Dans ces conditions, à titre rétrospectif, la prescription inlassablement réitérée par El Aswany dans ses chroniques prend une tournure involontairement ironique : la solution - certes -, mais au fait : pour qui ? Et pour quoi ? J’imagine l’auteur des chroniques qui aime à au procédé littéraire du rêve pour donner forme aux possibles démocratiques dont il se fait le promoteur, je l’imagine bien se réveillant en sursaut au milieu de la nuit, aujourd’hui, visité par un rêve d’angoisse : la démocratie ? Quelle démocratie ? Et quelle solution, et à quoi ?
C’est qu’il n’est rien de pire qui puisse nous arriver que devoir faire brusquement face à l’évidence selon laquelle nous nous sommes battus, engagés, mobilisés autour d’une formule, d’un énoncé, d’un slogan qui, à l’épreuve de la réalité, s’est purement et simplement volatilisé, a manifesté son inconsistance de flatus vocis. Et nous a, littéralement, filé entre les doigts. C’est dans de telles circonstances que la réalité, comme épreuve de vérité, peut atteindre des sommets de cruauté : « la démocratie » a bien eu lieu, comme normalisation démocratique, mais destinée, précisément, à éteindre tous les éclats révolutionnaires qui avaient surgi sur la place Tahir. Une sorte de démocratie a bien pris le relais de la dictature – mais quid de la plupart des phénomènes qui, dans les chroniques d’El Aswany, portaient la marque de l’intolérable (Foucault), dans la situation antérieure ? Quid des tortures routinières dans les commissariats de police, quid du harcèlement sexuel des femmes dans la rue et les transports en commun, quid de la mainmise des cléricaux sur la vie publique et privée, quid de la corruption des fonctionnaires ? Quid de la complaisance des autorités égyptiennes à l’égard de l’Etat d’Israël, fréquemment dénoncée dans les chroniques ?
J’imagine bien l’amertume d’El Aswani qui, dans son introduction à l’édition française du livre, énonce avec enthousiasme que « la place Tahir était devenue semblable à la Commune de Paris ». Quid de ce retour de l’événement communiste inaugural (Marx et Lénine sur la Commune de Paris) après la « libre » élection à la tête de l’Etat égyptien du cacique des Frères musulmans Mohamed Morsi ?
Mon propos n’est pas du tout de jeter la pierre à Alaa El Aswany, magnifique écrivain et chroniqueur incisif, de le taxer d’incompétence ou d’aveuglement – il s’agit de dégager, à l’occasion de ce livre et de son succès, une figure dans laquelle se condensent les apories majeures de notre rapport à « la démocratie » - comme état des choses et comme horizon d’attente à la fois. Ce dont témoigne ce livre, c’est d’une des figures les plus dévastatrices de la déception considérée comme expérience (épreuve) inscrite au cœur de la condition (existentielle, historique, politique) de l’être humain moderne : non pas le simple fait de ne pas voir un espoir placé dans l’avenir réalisé (ne pas voir l’objet espéré devenir réalité), mais voir l’objet visé, convoité, escompté se dissoudre purement et simplement – ici, « la démocratie ».
■ ■ ■ ■ ■
◆ Travail à faire
1) Recopiez le passage du texte sur El Aswany et la démocratie qui commence par "Dans ces conditions, à" et se termine par "et à quoi ?".
2) Rédigez la suite du texte sur El Aswany et la démocratie à partir de l'endroit où il s'arrête.
Les entrées proviennent d'une autre source que le texte.

◆ Données fournies
■ ■ ■ ■ ■
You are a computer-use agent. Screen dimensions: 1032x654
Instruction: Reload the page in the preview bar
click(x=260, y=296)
■ ■ ■ ■ ■
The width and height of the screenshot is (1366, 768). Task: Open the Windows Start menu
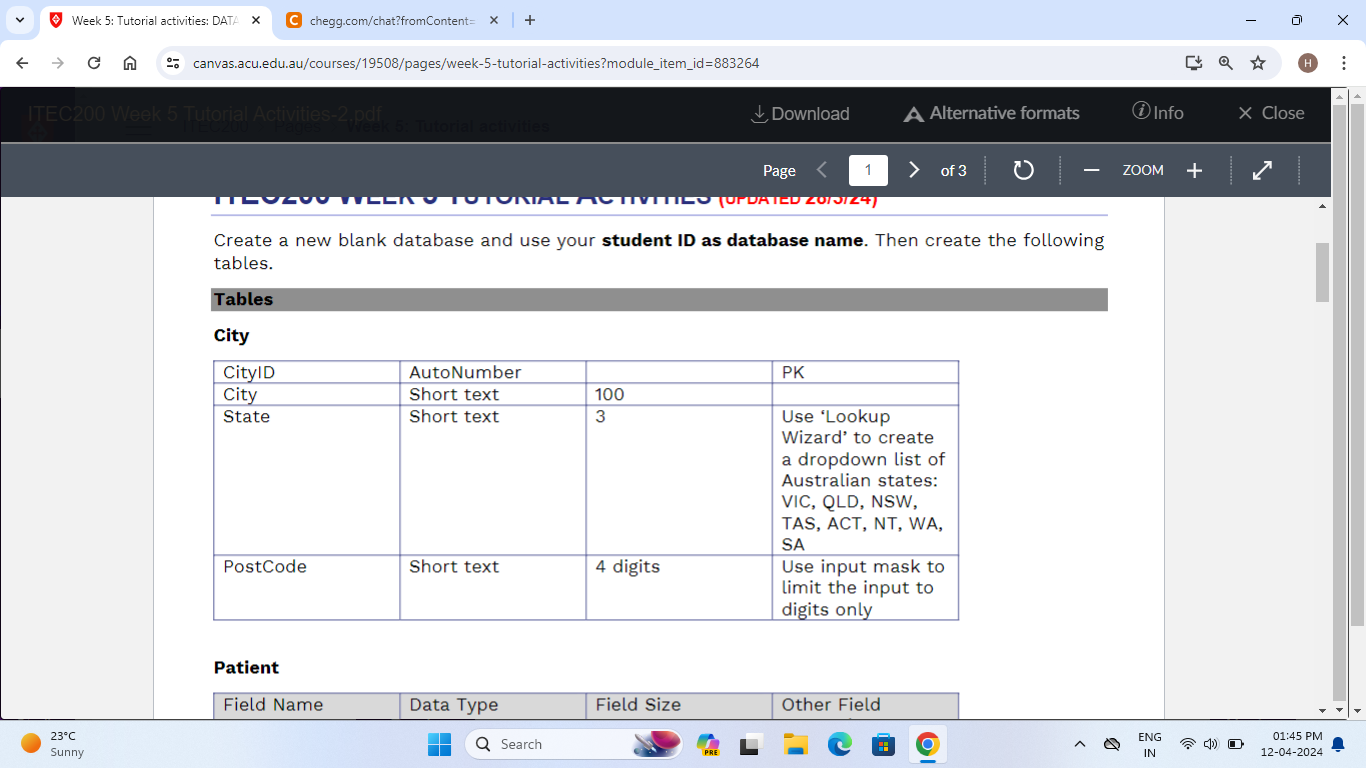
■ ■ ■ ■ ■
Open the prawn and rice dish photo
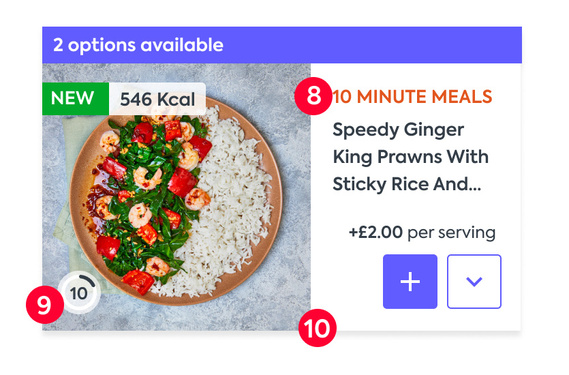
■ ■ ■ ■ ■
◆ Résultats par tâche
1)
Dans ces conditions, à titre rétrospectif, la prescription inlassablement réitérée par El Aswany dans ses chroniques prend une tournure involontairement ironique : la solution - certes -, mais au fait : pour qui ? Et pour quoi ? J’imagine l’auteur des chroniques qui aime à au procédé littéraire du rêve pour donner forme aux possibles démocratiques dont il se fait le promoteur, je l’imagine bien se réveillant en sursaut au milieu de la nuit, aujourd’hui, visité par un rêve d’angoisse : la démocratie ? Quelle démocratie ? Et quelle solution, et à quoi ?

2)
Ce qui est dévastateur, pour le sujet (individuel et collectif), ce n’est pas quand il n’a pas pu atteindre son but pour des raisons contingentes (il a été défait dans l’affrontement, l’adversaire était plus fort, les circonstances défavorables...), mais quand il s’avise que les contours de l’objet sur lequel s’était fixé son espoir deviennent flous, que celui-ci s’éloigne ou se disperse comme une chimère ou un problème mal posé. Dans cette expérience de la déception, ce n’est pas seulement un espoir qui est déçu, c’est l’espérance qui en prend un coup, c’est-à-dire la faculté même d’espérer – de se projeter dans l’avenir, une faculté constitutive de toute intentionnalité politique (cette distinction fondamentale entre espoir et espérance nous vient, en France, de toute une tradition de la philosophie de l’existence/philosophie morale, notamment de Gabriel Marcel et Paul Ricoeur).
Ce qui arrive donc ici à El Aswany, avec la démocratie, c’est, toutes choses égales par ailleurs, ce qui est arrivé au XX° siècle à tous ces militants et compagnons de route de l’épopée communiste, et au coeur de laquelle est inscrite cette expérience de la déception pure liée à la dissolution de l’objet même autour duquel avait cristallisé l’espérance. L’ironie très amère du livre d’El Aswany (à laquelle la plupart d’entre nous n’est pas nécessairement sensible, tant est massive la saturation de notre champ de vision politique et historique par les incantation du tout démocratique, du total-démocratisme contemporain), est qu’il énonce sa prescription lancinante - la démocratie est la solution, soit, en langue messianique, seule la démocratie peut nous sauver, soit, en langue pragmatique, une seule solution, la démocratie -, il énonce cette injonction exactement sur le même mode, dans la même posture que les communistes du premier XX° siècle lançaient : « une seule solution, la révolution (la dictature du prolétariat, le socialisme, la propriété collective des moyens de production, etc.) ».
Ce qui évidemment très dur à avaler, en termes de philosophie de l’Histoire, c’est d’une part que la prescription d’El Aswany relève manifestement d’un système de (fausses) évidences qui doit tout à un bégaiement de l’Histoire, ce négatif pur qu’est l’effondrement de l’espérance communiste, et qu’il en constitue comme la répétition régressive, en accéléré : comme objet constitutif de l’expérience, « la démocratie » se volatilise au bout des Chroniques tout comme l’objet « communisme » se dissout au bout des innombrables autobiographies d’ex-militants communistes « déçus », « trompés », « écoeurés », etc.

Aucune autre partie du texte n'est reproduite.